Para afirmar que «Alberto João é a Flama» e coisas mais é preciso, no mínimo, ter sustentação sólida. Dados concretos e consistentes para absorver o impacto de processos legais, isto é, para não dar sustentação a processos judiciais por difamação. Sobretudo sendo-se reincidente e sem poder contar com a imunidade parlamentar. Para os tribunais, o que conta é o factual e não o político.

João Carlos Gouveia vai, se calhar, ainda mais longe do que anteriormente. Não sabemos se quer autoflagelar-se ou tornar-se um mártir: segundo o Expresso, «reafirma que todos os seus recursos vão ser gastos em denunciar “o regime”, assumindo o risco de novas “condenações que possa a vir a ter nos tribunais”.»

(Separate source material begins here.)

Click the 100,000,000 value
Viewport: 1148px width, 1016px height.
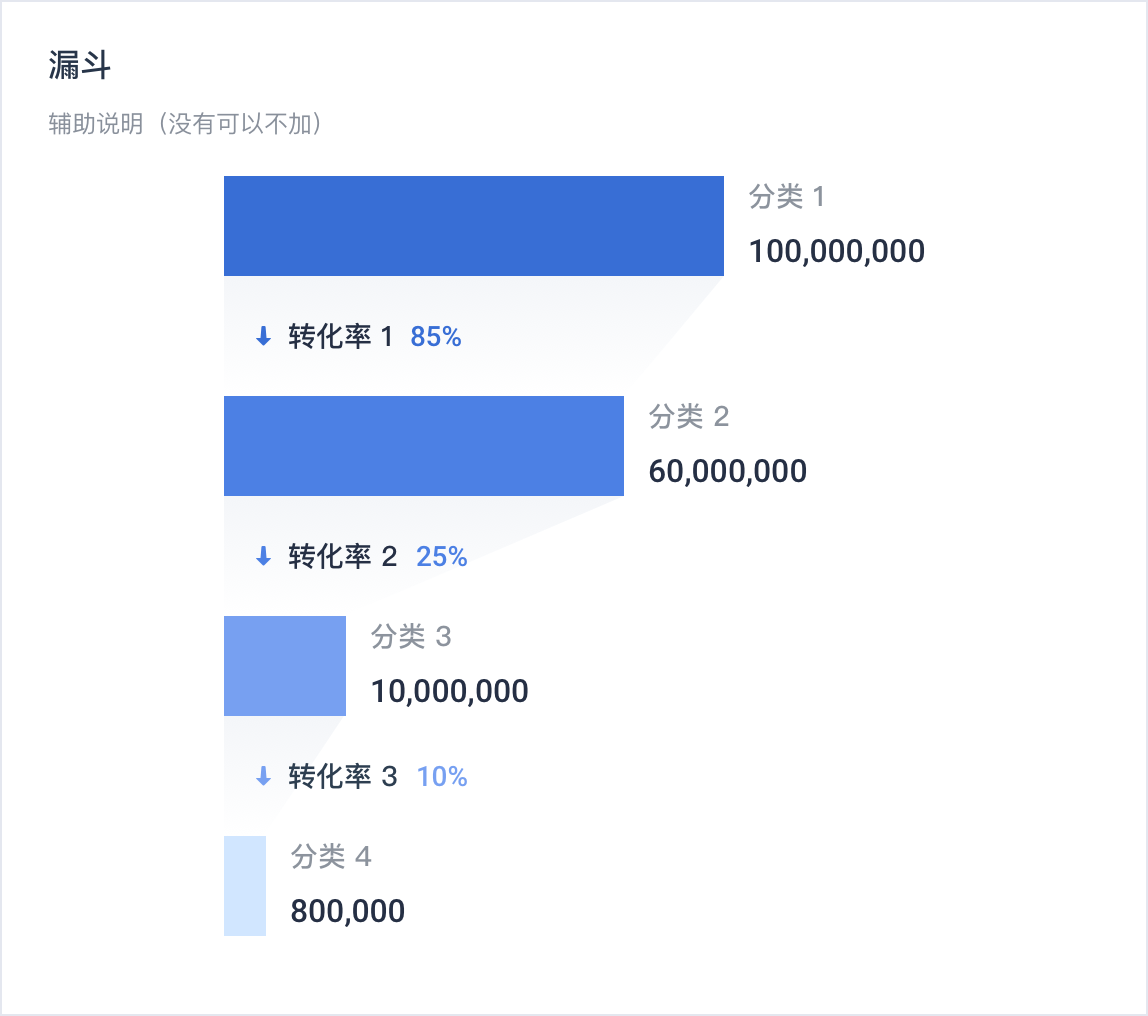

Quem conhece pessoalmente e é amigo de João Carlos Gouveia fica preocupado com a nova escalada verbal. Porque é mais do que provável, para não dizer certo, que os tribunais venham a dar razão, de novo, a Alberto João Jardim.

Faz lembrar um pouco a situação verbalizada por José Mário Branco no célebre FMI: «Que é que eu ando aqui a fazer? Digam lá, e eu? José Mário Branco, 37 anos, isto é que é uma porra, anda aqui um gajo cheio de boas intenções, a pregar aos peixinhos, a arriscar o pêlo, e depois? É só porrada e mal viver é?»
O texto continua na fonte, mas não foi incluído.